-------- QUOTED TEXT --------

732: Benchmarking Harness

Difficulty: 3 Level: Advanced Build a Criterion-style micro-benchmark harness from `std` — warm up, iterate, `black_box`, and report statistics.

The Problem This Solves

Running a function once and timing it tells you almost nothing useful. Your result is contaminated by instruction cache cold starts, branch predictor misses, CPU frequency scaling, OS scheduling jitter, and dynamic compiler optimisations. A single measurement is noise, not signal. A proper benchmark harness addresses all of these. Warmup runs prime the instruction cache and branch predictor. Many iterations amortise scheduling jitter. `std::hint::black_box` prevents the compiler from optimising away the computation it's supposed to measure — without it, LLVM may realise the result is never used and delete the entire benchmark body. Statistical reporting (mean, standard deviation, min/max) gives you a signal-to-noise picture: a low standard deviation means consistent results you can trust; a high one means something else is interfering. Understanding how benchmarking frameworks work internally is essential before reaching for `criterion` or `divan`. You need to know why `black_box` is non-optional, why warmup matters, and what the reported numbers actually mean.

The Intuition

Measuring performance is like weighing yourself: you don't just step on the scale once and declare the number accurate. You step on multiple times, discard the outliers, and average the rest. The scale (timer) has noise. Your weight (computation) has natural variation. `black_box` is making sure you're actually on the scale — not that the scale is printing a cached number from yesterday. The `Instant::now()` / `elapsed()` pair is `std`'s monotonic wall-clock timer. Wrapping the measured function in `black_box` ensures its inputs and outputs are treated as opaque — the compiler cannot eliminate or constant-fold through the measurement.

-------- GIVEN DATA --------

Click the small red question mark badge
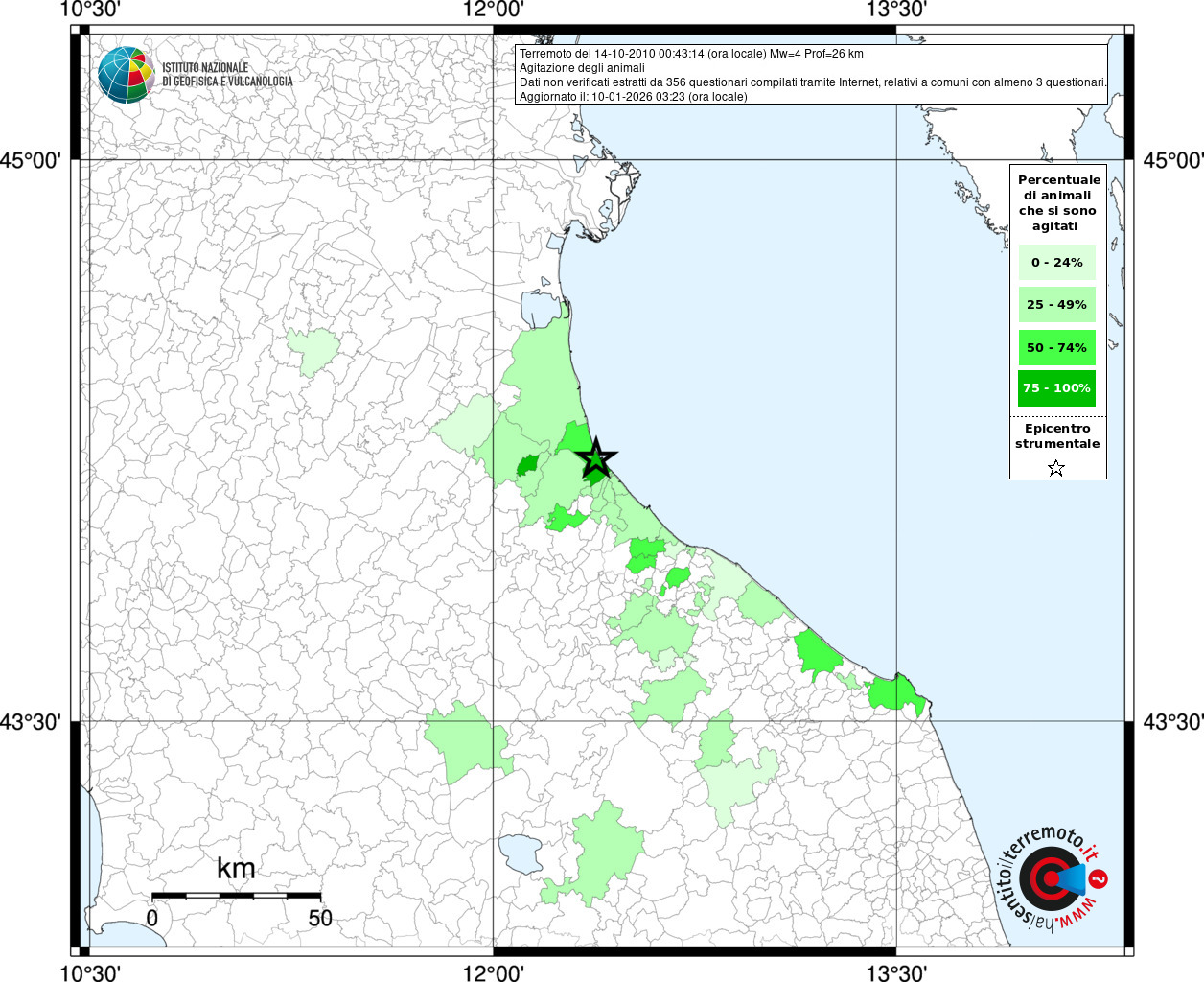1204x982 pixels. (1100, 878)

--------
-------- GIVEN DATA --------

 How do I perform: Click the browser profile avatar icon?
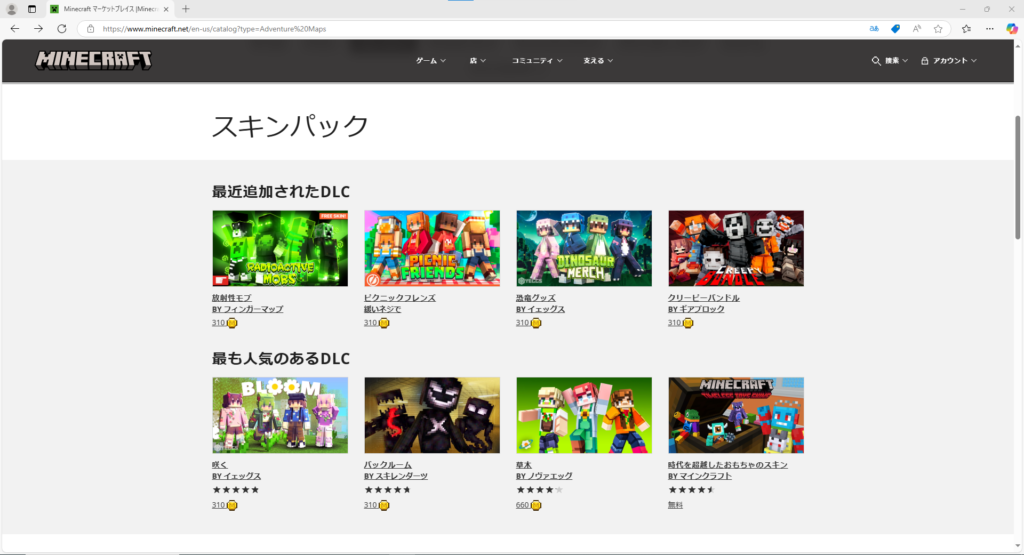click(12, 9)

--------

REQUIRED WORK:
1) Answer these questions from the benchmarking harness page:
(a) What difficulty number does the page assign?
(b) According to the page, what do warmup runs prime?
(c) Which pair does the page describe as `std`'s monotonic wall-clock timer?
2) Transcribe the benchmarking harness page starting with "The Intuition" and going on through "through the measurement.".
3) Pick up the benchmarking harness page after its final sentence and keep writing it.

FINAL ANSWERS:
1)
(a) 3
(b) The instruction cache and branch predictor
(c) `Instant::now()` / `elapsed()`

2)
The Intuition

Measuring performance is like weighing yourself: you don't just step on the scale once and declare the number accurate. You step on multiple times, discard the outliers, and average the rest. The scale (timer) has noise. Your weight (computation) has natural variation. `black_box` is making sure you're actually on the scale — not that the scale is printing a cached number from yesterday. The `Instant::now()` / `elapsed()` pair is `std`'s monotonic wall-clock timer. Wrapping the measured function in `black_box` ensures its inputs and outputs are treated as opaque — the compiler cannot eliminate or constant-fold through the measurement.

3)
How It Works in Rust

use std::hint::black_box;
use std::time::{Duration, Instant};

fn bench<T, F: FnMut() -> T>(label: &str, iters: u64, mut f: F) -> Duration {
 // Warmup: prime caches and branch predictor
 for _ in 0..iters / 10 {
     black_box(f());
 }

 let start = Instant::now();
 for _ in 0..iters {
     black_box(f());  // black_box: result treated as observable
 }
 let total = start.elapsed();

 let mean = total / iters as u32;
 println!("{label}: mean={mean:?} (n={iters})");
 total
}

// Usage:
bench("sum_squares(1000)", 10_000, || {
 black_box(sum_squares(black_box(1000u64)))
});

Standard deviation over N samples: collect each iteration's duration into a `Vec<f64>` of nanoseconds, compute `mean`, then `sqrt(sum((x - mean)^2) / n)`. High `σ` relative to mean → noisy environment or pathological input dependency.

What This Unlocks

Trustworthy performance numbers: Warmup + multiple iterations + `black_box` = numbers you can actually compare across code changes.
Understanding `criterion`/`divan`: These frameworks follow the same structure — once you've built the primitives, you understand what the libraries are doing and why.
Catching regressions: A baseline benchmark run committed to the repo lets you detect performance regressions in CI before they reach production.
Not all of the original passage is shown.